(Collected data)

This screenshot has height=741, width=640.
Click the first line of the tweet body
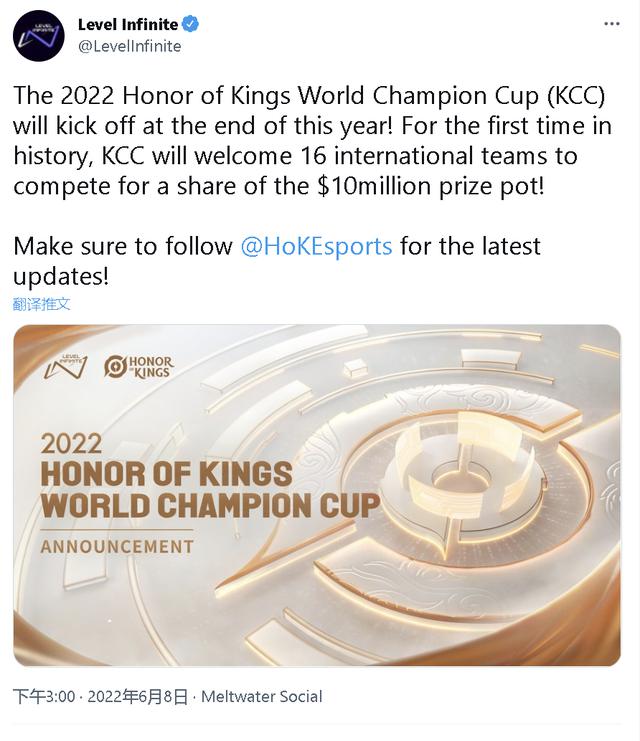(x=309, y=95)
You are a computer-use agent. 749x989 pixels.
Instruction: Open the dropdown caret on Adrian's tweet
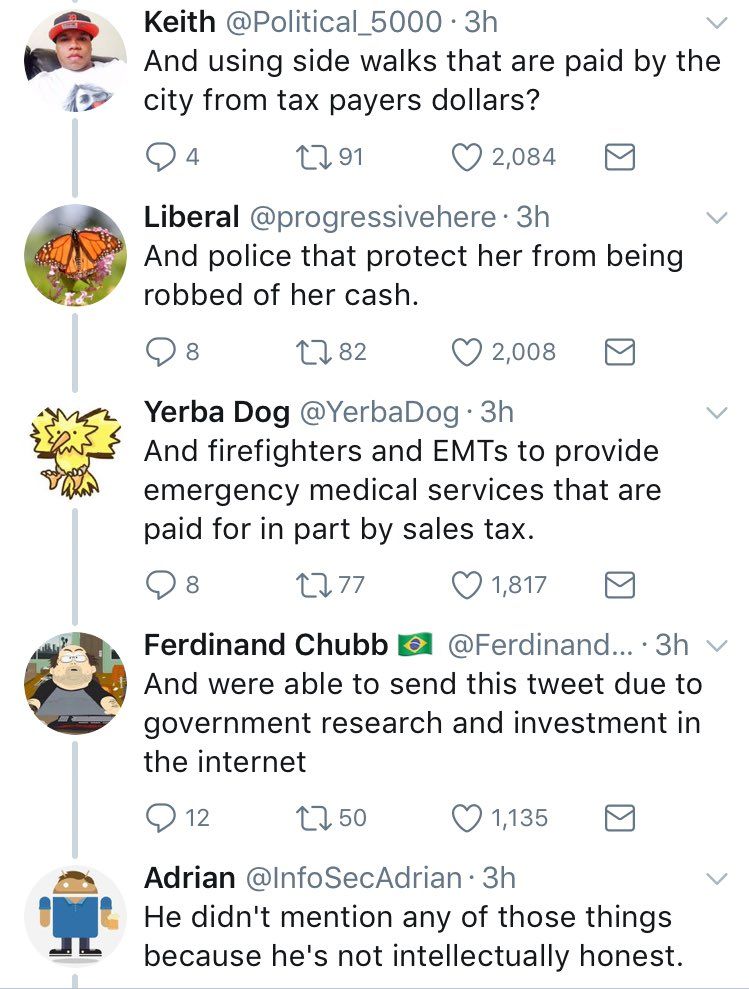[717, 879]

---

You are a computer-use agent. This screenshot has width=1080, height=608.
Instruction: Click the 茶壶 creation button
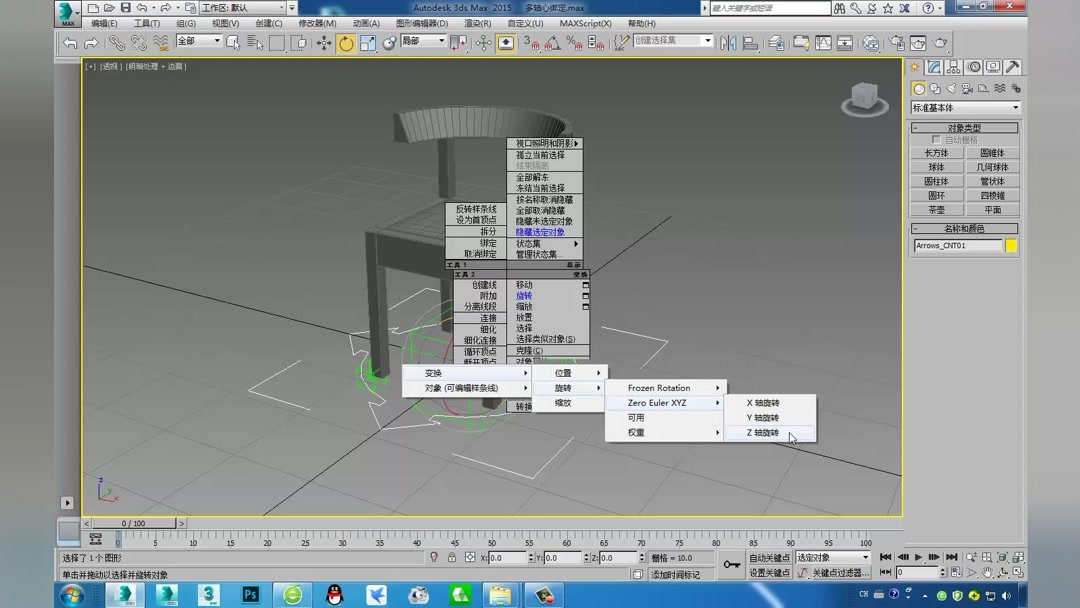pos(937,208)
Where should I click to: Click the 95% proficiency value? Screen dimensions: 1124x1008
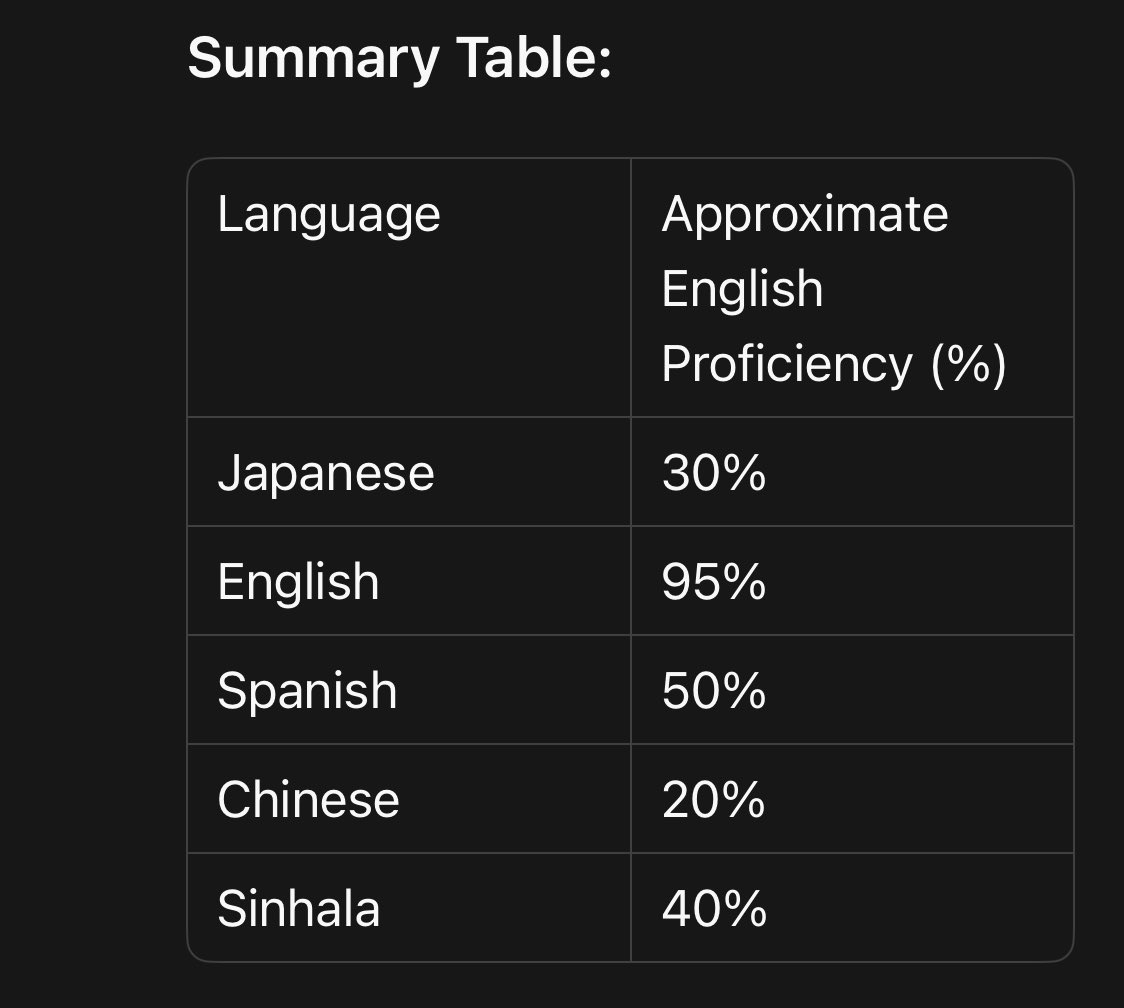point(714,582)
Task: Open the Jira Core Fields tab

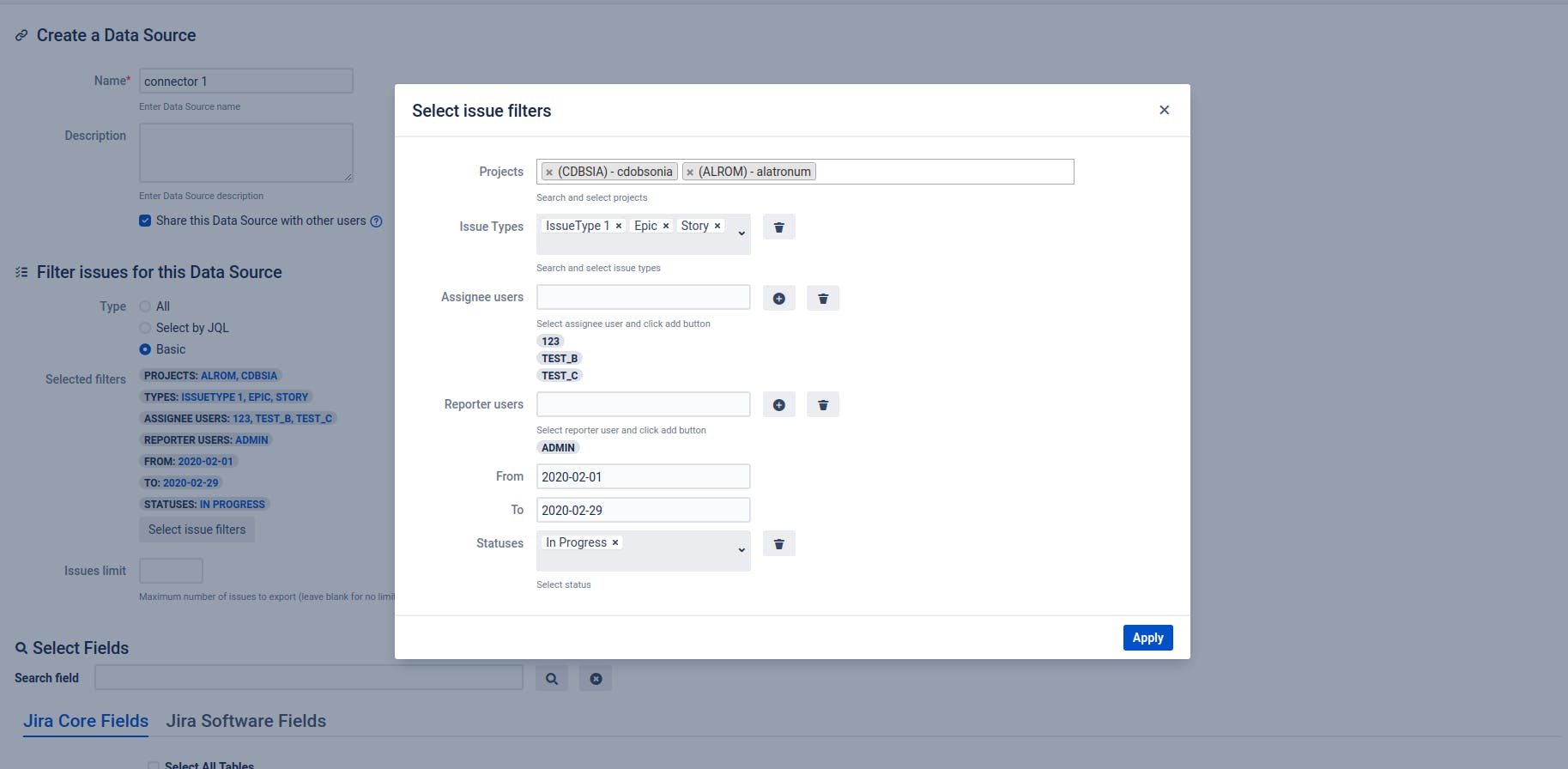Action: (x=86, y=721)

= Exercise requirements =
In the entries above, some lines hold the string "agent". Copy each of them.

= Result of the exercise =
You are a computer-use agent. 749x989 pixels.
You are a computer-use agent. This screenshot has width=1080, height=608.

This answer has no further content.